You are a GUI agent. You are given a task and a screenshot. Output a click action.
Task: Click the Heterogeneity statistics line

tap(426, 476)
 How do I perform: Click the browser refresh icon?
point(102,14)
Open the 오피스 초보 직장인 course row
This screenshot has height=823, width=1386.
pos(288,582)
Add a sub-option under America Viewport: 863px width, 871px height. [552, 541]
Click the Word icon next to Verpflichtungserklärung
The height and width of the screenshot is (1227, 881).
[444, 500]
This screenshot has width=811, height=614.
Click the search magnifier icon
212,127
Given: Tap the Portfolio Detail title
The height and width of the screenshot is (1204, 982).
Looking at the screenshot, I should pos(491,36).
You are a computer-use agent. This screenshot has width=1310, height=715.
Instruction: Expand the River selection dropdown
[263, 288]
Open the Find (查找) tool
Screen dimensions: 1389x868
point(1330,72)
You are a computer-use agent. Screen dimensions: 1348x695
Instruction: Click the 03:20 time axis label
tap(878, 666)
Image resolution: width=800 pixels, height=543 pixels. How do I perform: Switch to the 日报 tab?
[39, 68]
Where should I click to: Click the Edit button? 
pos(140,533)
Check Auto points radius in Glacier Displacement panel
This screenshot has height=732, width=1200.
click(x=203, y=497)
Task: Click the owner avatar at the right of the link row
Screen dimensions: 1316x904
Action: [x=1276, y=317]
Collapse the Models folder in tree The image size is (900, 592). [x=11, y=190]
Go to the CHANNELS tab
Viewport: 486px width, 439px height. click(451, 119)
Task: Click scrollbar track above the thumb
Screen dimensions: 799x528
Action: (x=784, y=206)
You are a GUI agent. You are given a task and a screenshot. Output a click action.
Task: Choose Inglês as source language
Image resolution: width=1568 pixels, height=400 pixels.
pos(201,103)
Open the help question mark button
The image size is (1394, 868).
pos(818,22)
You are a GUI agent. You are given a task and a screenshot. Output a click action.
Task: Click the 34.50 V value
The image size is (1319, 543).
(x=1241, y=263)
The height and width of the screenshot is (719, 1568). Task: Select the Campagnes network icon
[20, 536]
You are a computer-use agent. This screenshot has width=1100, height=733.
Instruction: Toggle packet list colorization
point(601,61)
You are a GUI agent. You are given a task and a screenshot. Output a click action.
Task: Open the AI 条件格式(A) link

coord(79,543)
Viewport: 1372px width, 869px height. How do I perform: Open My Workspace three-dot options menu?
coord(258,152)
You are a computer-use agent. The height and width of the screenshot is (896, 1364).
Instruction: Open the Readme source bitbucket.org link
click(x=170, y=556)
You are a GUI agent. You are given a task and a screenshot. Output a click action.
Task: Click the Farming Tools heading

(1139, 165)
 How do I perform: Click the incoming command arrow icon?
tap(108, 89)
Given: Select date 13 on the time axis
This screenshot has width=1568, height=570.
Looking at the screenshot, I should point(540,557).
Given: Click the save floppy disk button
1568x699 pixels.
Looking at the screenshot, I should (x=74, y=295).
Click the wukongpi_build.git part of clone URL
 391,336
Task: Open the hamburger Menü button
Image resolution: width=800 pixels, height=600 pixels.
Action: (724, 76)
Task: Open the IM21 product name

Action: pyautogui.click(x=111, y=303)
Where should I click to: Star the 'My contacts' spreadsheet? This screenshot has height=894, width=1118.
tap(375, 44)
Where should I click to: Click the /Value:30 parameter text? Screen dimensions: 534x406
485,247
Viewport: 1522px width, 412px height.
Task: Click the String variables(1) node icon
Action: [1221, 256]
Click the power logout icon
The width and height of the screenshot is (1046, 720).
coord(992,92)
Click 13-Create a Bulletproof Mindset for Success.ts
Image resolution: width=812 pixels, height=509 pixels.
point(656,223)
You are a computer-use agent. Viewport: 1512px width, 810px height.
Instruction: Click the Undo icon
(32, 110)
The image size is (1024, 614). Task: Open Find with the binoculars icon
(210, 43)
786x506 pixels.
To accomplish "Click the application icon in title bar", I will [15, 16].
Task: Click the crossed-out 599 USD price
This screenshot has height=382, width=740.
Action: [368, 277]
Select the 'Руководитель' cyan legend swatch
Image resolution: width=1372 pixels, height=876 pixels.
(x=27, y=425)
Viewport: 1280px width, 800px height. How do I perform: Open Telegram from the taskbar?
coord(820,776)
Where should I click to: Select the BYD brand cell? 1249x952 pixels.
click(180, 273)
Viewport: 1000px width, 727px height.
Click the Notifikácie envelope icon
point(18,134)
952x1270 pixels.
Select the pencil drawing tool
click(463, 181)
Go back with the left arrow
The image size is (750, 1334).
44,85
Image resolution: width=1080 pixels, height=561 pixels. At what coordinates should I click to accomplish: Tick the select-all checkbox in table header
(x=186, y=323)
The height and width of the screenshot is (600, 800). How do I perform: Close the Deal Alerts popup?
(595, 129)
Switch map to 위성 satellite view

▬▬▬▬▬▬

▶ _What you are asked to do_:
Return all of the rows above verbatim, preserving every line without alteration.

▶ _Solution to this task_:
You are a GUI agent. You are given a task and a screenshot. Output a click action.
Task: Click the Heterogeneity statistics line

tap(426, 476)
 How do I perform: Click the browser refresh icon?
point(102,14)
Open the 오피스 초보 직장인 course row
This screenshot has height=823, width=1386.
pos(288,582)
Add a sub-option under America Viewport: 863px width, 871px height. [552, 541]
Click the Word icon next to Verpflichtungserklärung
The height and width of the screenshot is (1227, 881).
[444, 500]
This screenshot has width=811, height=614.
Click the search magnifier icon
212,127
Given: Tap the Portfolio Detail title
The height and width of the screenshot is (1204, 982).
Looking at the screenshot, I should pos(491,36).
You are a computer-use agent. This screenshot has width=1310, height=715.
Instruction: Expand the River selection dropdown
[263, 288]
Open the Find (查找) tool
Screen dimensions: 1389x868
point(1330,72)
You are a computer-use agent. Screen dimensions: 1348x695
Instruction: Click the 03:20 time axis label
tap(878, 666)
Image resolution: width=800 pixels, height=543 pixels. How do I perform: Switch to the 日报 tab?
[39, 68]
Where should I click to: Click the Edit button? 
pos(140,533)
Check Auto points radius in Glacier Displacement panel
This screenshot has height=732, width=1200.
click(x=203, y=497)
Task: Click the owner avatar at the right of the link row
Screen dimensions: 1316x904
Action: [x=1276, y=317]
Collapse the Models folder in tree The image size is (900, 592). [x=11, y=190]
Go to the CHANNELS tab
Viewport: 486px width, 439px height. click(451, 119)
Task: Click scrollbar track above the thumb
Screen dimensions: 799x528
Action: (x=784, y=206)
You are a GUI agent. You are given a task and a screenshot. Output a click action.
Task: Choose Inglês as source language
Image resolution: width=1568 pixels, height=400 pixels.
pos(201,103)
Open the help question mark button
The image size is (1394, 868).
pos(818,22)
You are a GUI agent. You are given a task and a screenshot. Output a click action.
Task: Click the 34.50 V value
The image size is (1319, 543).
(x=1241, y=263)
The height and width of the screenshot is (719, 1568). Task: Select the Campagnes network icon
[20, 536]
You are a computer-use agent. This screenshot has width=1100, height=733.
Instruction: Toggle packet list colorization
point(601,61)
You are a GUI agent. You are given a task and a screenshot. Output a click action.
Task: Open the AI 条件格式(A) link

coord(79,543)
Viewport: 1372px width, 869px height. How do I perform: Open My Workspace three-dot options menu?
coord(258,152)
You are a computer-use agent. The height and width of the screenshot is (896, 1364).
Instruction: Open the Readme source bitbucket.org link
click(x=170, y=556)
You are a GUI agent. You are given a task and a screenshot. Output a click action.
Task: Click the Farming Tools heading

(1139, 165)
 How do I perform: Click the incoming command arrow icon?
tap(108, 89)
Given: Select date 13 on the time axis
This screenshot has width=1568, height=570.
Looking at the screenshot, I should point(540,557).
Given: Click the save floppy disk button
1568x699 pixels.
Looking at the screenshot, I should (x=74, y=295).
Click the wukongpi_build.git part of clone URL
 391,336
Task: Open the hamburger Menü button
Image resolution: width=800 pixels, height=600 pixels.
Action: (724, 76)
Task: Open the IM21 product name

Action: pyautogui.click(x=111, y=303)
Where should I click to: Star the 'My contacts' spreadsheet? This screenshot has height=894, width=1118.
tap(375, 44)
Where should I click to: Click the /Value:30 parameter text? Screen dimensions: 534x406
485,247
Viewport: 1522px width, 412px height.
Task: Click the String variables(1) node icon
Action: [1221, 256]
Click the power logout icon
The width and height of the screenshot is (1046, 720).
coord(992,92)
Click 13-Create a Bulletproof Mindset for Success.ts
Image resolution: width=812 pixels, height=509 pixels.
point(656,223)
You are a computer-use agent. Viewport: 1512px width, 810px height.
Instruction: Click the Undo icon
(32, 110)
The image size is (1024, 614). Task: Open Find with the binoculars icon
(210, 43)
786x506 pixels.
To accomplish "Click the application icon in title bar", I will [15, 16].
Task: Click the crossed-out 599 USD price
This screenshot has height=382, width=740.
Action: [368, 277]
Select the 'Руководитель' cyan legend swatch
Image resolution: width=1372 pixels, height=876 pixels.
(x=27, y=425)
Viewport: 1280px width, 800px height. How do I perform: Open Telegram from the taskbar?
coord(820,776)
Where should I click to: Select the BYD brand cell? 1249x952 pixels.
click(180, 273)
Viewport: 1000px width, 727px height.
Click the Notifikácie envelope icon
point(18,134)
952x1270 pixels.
Select the pencil drawing tool
click(463, 181)
Go back with the left arrow
The image size is (750, 1334).
44,85
Image resolution: width=1080 pixels, height=561 pixels. At what coordinates should I click to accomplish: Tick the select-all checkbox in table header
(x=186, y=323)
The height and width of the screenshot is (600, 800). How do I perform: Close the Deal Alerts popup?
(595, 129)
Switch map to 위성 satellite view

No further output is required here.